[Data records]
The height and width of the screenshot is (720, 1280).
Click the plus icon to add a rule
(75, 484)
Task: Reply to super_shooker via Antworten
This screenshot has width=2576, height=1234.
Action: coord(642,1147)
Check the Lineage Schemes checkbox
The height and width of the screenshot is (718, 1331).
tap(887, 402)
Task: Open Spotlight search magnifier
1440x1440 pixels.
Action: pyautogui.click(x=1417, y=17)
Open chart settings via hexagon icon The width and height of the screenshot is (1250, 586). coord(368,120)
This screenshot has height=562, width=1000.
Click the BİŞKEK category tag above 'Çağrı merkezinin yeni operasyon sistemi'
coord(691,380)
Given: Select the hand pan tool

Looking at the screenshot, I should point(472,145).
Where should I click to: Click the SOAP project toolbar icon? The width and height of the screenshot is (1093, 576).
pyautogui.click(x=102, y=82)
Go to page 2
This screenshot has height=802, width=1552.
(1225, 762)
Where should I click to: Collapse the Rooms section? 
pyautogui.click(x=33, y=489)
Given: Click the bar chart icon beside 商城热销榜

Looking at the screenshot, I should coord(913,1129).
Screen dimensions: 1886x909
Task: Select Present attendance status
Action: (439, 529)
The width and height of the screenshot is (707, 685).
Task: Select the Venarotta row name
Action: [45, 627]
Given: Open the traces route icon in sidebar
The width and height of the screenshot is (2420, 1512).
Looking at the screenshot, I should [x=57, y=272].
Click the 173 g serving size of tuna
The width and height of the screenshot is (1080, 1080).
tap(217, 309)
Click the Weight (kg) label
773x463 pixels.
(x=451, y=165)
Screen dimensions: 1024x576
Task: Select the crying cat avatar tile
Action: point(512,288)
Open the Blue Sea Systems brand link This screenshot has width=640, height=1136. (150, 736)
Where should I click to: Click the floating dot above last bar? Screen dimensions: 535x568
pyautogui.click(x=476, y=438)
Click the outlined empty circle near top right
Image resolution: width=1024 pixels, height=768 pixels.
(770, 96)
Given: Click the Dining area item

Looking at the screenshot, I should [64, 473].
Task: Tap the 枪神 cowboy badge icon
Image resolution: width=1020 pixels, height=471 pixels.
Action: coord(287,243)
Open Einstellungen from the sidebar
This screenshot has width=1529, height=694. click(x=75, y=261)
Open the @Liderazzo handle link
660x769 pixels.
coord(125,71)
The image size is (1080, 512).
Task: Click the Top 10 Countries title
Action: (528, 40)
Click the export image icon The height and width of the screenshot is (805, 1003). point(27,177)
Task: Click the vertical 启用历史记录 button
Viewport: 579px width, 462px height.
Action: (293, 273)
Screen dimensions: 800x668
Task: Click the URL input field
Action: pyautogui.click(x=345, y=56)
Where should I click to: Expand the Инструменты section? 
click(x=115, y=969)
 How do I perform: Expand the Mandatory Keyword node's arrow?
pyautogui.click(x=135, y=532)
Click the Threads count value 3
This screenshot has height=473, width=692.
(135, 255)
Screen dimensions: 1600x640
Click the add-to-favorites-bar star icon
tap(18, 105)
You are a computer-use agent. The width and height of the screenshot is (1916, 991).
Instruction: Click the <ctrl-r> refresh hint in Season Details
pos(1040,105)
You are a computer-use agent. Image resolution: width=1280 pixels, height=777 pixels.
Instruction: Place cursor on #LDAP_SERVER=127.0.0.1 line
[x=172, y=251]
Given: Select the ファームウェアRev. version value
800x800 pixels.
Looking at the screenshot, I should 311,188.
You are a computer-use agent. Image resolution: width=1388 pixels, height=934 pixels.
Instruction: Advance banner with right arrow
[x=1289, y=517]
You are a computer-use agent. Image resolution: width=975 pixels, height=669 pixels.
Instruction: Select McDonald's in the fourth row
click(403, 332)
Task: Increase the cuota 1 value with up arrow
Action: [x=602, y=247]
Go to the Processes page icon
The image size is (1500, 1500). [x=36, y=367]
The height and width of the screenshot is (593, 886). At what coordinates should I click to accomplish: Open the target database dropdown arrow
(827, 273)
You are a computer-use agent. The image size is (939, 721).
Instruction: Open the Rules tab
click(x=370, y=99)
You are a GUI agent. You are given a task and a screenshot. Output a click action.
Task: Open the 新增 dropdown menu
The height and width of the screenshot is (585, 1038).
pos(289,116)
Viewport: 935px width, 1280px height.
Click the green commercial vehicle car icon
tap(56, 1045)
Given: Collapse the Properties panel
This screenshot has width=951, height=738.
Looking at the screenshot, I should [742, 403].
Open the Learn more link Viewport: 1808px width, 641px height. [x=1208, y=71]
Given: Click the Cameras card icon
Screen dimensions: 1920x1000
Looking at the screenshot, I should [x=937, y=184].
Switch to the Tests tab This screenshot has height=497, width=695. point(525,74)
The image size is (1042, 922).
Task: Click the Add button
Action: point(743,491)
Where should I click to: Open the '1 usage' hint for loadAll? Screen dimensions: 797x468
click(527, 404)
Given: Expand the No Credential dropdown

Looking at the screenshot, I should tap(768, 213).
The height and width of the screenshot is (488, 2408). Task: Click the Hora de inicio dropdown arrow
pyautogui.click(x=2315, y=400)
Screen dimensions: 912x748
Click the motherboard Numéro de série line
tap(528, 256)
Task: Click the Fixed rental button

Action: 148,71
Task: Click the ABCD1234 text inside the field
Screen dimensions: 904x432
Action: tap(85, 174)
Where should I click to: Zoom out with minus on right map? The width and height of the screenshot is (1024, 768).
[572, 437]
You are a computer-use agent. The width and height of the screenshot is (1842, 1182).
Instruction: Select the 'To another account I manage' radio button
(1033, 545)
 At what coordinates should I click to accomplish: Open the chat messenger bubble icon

WHAT YOU HAVE TO DO –
Where a line above contains the word "link", copy that line.

FINAL ANSWER –
Open the Blue Sea Systems brand link This screenshot has width=640, height=1136. (150, 736)
Open the @Liderazzo handle link
Open the Learn more link Viewport: 1808px width, 641px height. [x=1208, y=71]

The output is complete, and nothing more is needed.